I'm beginning my reading for one of my classes, and it is like a flashback to Hawaii.
Trying not to stress out about it, but can't not write something about this interesting statistic.
"The majority (79%) of freshmen in 1970 had an important personal objective of 'developing a meaningful philosophy of life.' By 2005, the majority of freshmen (75%) said their primary objective was 'being very well of financially.'"
This scares me a lot. People believe that "it's perfectly reasonable that the economy should be the paramount institution around which everything else revolves and economic logic and economic values should guide our decision." However, as the article I am reading notes, "It turns out that if you look at the assumptions underlying our economic system--especially the ones regarding the prerogatives of ownership--and then you look at the goals we humans have about how we want to live our lives, there is no compatibility. The assumptions can never lead to the goals" (The Institute of the Noetic Sciences, The 2007 Shift Report: Evidence of A World Transforming).

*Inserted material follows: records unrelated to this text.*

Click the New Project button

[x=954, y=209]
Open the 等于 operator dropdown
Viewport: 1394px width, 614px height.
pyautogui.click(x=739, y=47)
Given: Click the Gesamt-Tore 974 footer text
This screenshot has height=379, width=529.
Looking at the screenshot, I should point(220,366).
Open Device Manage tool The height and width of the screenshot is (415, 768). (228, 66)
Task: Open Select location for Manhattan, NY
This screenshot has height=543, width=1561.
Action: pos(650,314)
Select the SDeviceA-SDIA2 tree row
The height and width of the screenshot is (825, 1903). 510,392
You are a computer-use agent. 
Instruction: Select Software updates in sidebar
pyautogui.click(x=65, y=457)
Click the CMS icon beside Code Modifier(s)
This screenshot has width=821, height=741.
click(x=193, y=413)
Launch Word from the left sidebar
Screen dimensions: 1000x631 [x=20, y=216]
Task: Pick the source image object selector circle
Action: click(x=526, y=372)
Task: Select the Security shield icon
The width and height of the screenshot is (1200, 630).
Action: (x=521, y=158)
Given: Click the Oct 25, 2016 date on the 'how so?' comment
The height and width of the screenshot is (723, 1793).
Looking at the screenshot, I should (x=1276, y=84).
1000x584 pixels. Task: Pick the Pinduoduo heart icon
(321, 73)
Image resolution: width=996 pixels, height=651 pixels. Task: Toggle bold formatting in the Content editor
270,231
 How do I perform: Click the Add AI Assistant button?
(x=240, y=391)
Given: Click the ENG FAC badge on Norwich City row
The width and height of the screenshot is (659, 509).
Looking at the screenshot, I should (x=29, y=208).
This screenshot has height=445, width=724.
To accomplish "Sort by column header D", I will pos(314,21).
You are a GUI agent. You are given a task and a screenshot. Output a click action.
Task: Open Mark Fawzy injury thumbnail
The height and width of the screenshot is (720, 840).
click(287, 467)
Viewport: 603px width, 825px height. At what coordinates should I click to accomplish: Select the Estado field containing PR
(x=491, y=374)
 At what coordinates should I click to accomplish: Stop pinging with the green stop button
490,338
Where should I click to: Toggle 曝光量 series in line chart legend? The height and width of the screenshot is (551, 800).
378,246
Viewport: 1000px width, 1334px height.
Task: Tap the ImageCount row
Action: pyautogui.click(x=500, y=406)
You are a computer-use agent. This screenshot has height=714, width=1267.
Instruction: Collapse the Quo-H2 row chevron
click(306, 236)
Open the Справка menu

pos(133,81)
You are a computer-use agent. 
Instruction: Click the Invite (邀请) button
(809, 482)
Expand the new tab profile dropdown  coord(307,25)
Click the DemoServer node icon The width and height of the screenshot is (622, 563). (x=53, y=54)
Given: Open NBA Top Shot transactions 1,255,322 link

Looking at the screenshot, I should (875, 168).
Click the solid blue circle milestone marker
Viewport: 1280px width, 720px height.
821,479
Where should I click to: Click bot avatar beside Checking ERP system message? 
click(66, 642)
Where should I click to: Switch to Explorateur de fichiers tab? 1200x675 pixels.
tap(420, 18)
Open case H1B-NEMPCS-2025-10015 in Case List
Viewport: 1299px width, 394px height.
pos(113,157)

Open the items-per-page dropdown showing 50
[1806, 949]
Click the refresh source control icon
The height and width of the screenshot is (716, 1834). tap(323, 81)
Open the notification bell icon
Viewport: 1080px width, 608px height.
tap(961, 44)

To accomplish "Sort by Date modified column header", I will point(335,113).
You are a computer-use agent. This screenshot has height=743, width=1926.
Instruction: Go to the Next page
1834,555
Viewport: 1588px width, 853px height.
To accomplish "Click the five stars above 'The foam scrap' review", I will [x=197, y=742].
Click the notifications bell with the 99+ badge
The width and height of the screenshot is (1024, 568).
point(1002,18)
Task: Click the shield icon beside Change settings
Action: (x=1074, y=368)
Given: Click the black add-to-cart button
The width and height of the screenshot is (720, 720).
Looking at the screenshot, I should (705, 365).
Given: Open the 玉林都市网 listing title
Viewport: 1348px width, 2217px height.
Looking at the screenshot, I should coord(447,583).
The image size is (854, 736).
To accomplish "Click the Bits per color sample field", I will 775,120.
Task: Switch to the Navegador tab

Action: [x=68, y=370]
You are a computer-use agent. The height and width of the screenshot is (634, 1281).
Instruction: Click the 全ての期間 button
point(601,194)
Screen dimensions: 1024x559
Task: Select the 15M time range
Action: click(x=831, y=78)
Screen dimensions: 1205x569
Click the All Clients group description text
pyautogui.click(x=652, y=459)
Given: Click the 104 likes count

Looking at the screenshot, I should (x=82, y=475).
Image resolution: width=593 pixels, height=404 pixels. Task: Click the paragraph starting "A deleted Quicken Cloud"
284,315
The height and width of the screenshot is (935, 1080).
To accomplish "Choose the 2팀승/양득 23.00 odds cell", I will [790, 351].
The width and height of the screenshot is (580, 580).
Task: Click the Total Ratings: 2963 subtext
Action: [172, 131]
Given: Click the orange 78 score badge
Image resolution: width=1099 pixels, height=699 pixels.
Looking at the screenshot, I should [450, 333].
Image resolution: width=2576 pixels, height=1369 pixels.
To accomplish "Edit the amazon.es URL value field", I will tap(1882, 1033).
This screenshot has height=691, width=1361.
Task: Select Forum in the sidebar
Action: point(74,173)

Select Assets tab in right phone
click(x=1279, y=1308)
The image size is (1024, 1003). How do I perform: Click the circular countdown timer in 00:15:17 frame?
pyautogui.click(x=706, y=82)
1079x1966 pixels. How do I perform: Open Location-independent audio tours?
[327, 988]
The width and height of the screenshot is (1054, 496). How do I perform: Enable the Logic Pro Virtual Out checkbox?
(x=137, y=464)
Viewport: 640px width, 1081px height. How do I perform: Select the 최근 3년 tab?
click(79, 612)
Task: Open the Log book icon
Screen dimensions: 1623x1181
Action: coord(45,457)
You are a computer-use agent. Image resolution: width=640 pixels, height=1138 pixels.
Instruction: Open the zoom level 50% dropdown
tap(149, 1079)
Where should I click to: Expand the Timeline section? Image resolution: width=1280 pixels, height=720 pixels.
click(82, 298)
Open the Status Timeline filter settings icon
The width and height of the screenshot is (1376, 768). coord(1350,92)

So, in other words, we are living a modern myth and we need to WAKE UP! Over time, our materialistic and scientifically based worldview has done some good things for society. For instance, lower infant mortality rates, extinguished fatal diseases, brought about an information explosion in technology, etc. etc., however, "the net result has been disastrous." I don't feel like going into it right now because I should be relaxing right now and preparing for an interview, but I will end with this little blurb:
Conditioned by a Tribal Mindset
"I think that we reject the evidence that our world is changing because we are still, as that wonderfully wise biologist E.O. Wilson reminded us, tribal carnivores. We are programmed by our inheritance to see other living things as mainly something to eat, and we care more about our national tribe than anything else. We will even give our lives for it and are quite ready to kill other humans in the cruelest of ways for the good of our tribe. We still find alien the concept that we and the rest of life from bacteria to whales, are parts of the much larger and diverse entity, the living Earth."
-The Revenge of Gaia: Earth's Climate Crisis and the Fate of Humanity by James Lovelock (Basic Books, 2006).